7. Il quarto e il quinto motivo di ricorso vanno esaminati congiuntamente per ragioni di connessione logica.

7.1. Le doglianze sono infondate. Nella specie, non sussiste nè il denunciato vizio di violazione di legge, nè carenza di motivazione, atteso che con accertamento in fatto, non sindacabile in sede di legittimità, la CTR ha affermato che secondo i conteggi presentati in giudizio dall’Ufficio, e non contestati dalla società contribuente, gli interessi maturati sulle somme richieste a rimborso ammontavano ad Euro 9.98, pertanto, ha stabilito che: “fatto applicazione del novellato art. 91 c.p.c., la liquidazione delle spese del giudizio di appello non potrà essere superiore al predetto importo di Euro 9.98”.

A tale riguardo, questa Corte ha precisato, con indirizzo costante, che ai fini del rimborso delle spese di lite a carico della parte soccombente, il valore della controversia va fissato, in armonia con il principio generale di proporzionalità ed adeguatezza degli onorari di avvocato nell’opera professionale effettivamente prestata sulla base del criterio del “disputatum”, ossia di quanto richiesto nell’atto introduttivo del giudizio ovvero nell’atto di impugnazione parziale della sentenza, tenendo conto però che, in caso di accoglimento solo in parte della domanda ovvero di parziale accoglimento dell’impugnazione, il giudice deve considerare il contenuto effettivo della sua decisione, in base al criterio del “decisum”, salvo che la riduzione della somma o del bene attribuito non consegua ad un adempimento intervenuto, nel corso del processo, ad opera della parte debitrice, convenuta in giudizio, nel qual caso il giudice, richiestone dalla parte interessata, terrà conto non di meno del “disputatum”, ove riconosca la fondatezza dell’intera pretesa (Cass.
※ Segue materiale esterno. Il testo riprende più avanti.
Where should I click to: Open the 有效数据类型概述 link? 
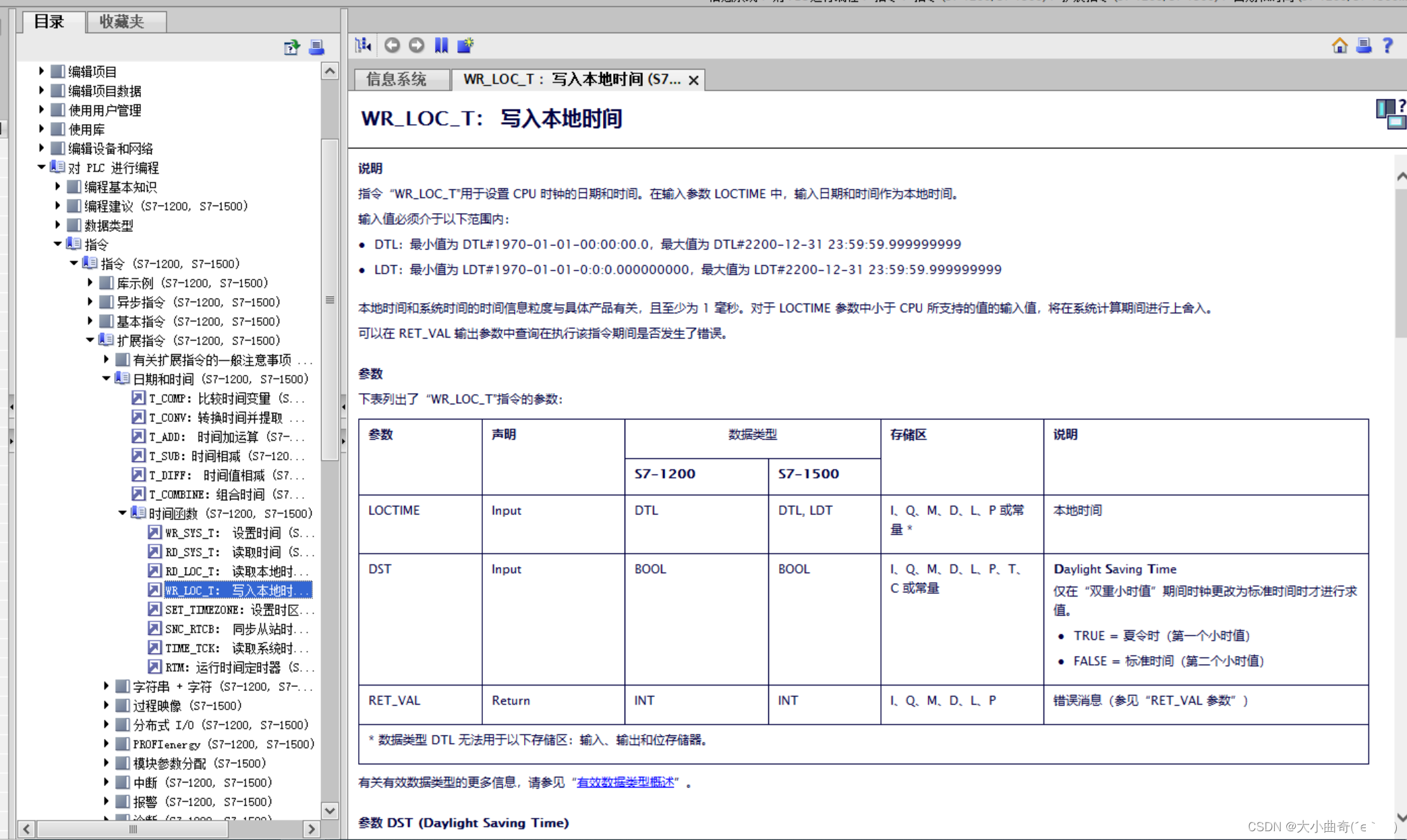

S.U. n. 19014 del 2007; Cass. n. 536 del 2011; Cass. n. 12227 del 2015).

Deve essere dichiarata l’inamissibilità della questione di legittimità costituzionale del D.L. n. 212 del 2011, art. 13 introduttivo dell’art. 91 c.p.c., comma 4 in relazione agli artt. 3 e 24 Cost., proposta da parte ricorrente in modo estremamente generico, non essendo in alcun modo specificato sotto quale profilo la norma indicata violerebbe i principi sanciti dalla Carta costituzionale, con la conseguenza che a questa Corte non è consentito apprezzare la fondatezza della questione ed in che modo risulti rilevante ai fini della decisione.

8.Sulla base dei rilievi espressi, il ricorso va rigettato. Le spese di lite seguono la soccombenza e vanno liquidate come da dispositivo.

P.Q.M.

La Corte rigetta il ricorso. Condanna la parte soccombente alla rifusione delle spese di lite che liquida in complessivi Euro 700,00, per compensi, oltre spese forfetarie ed accessori di legge.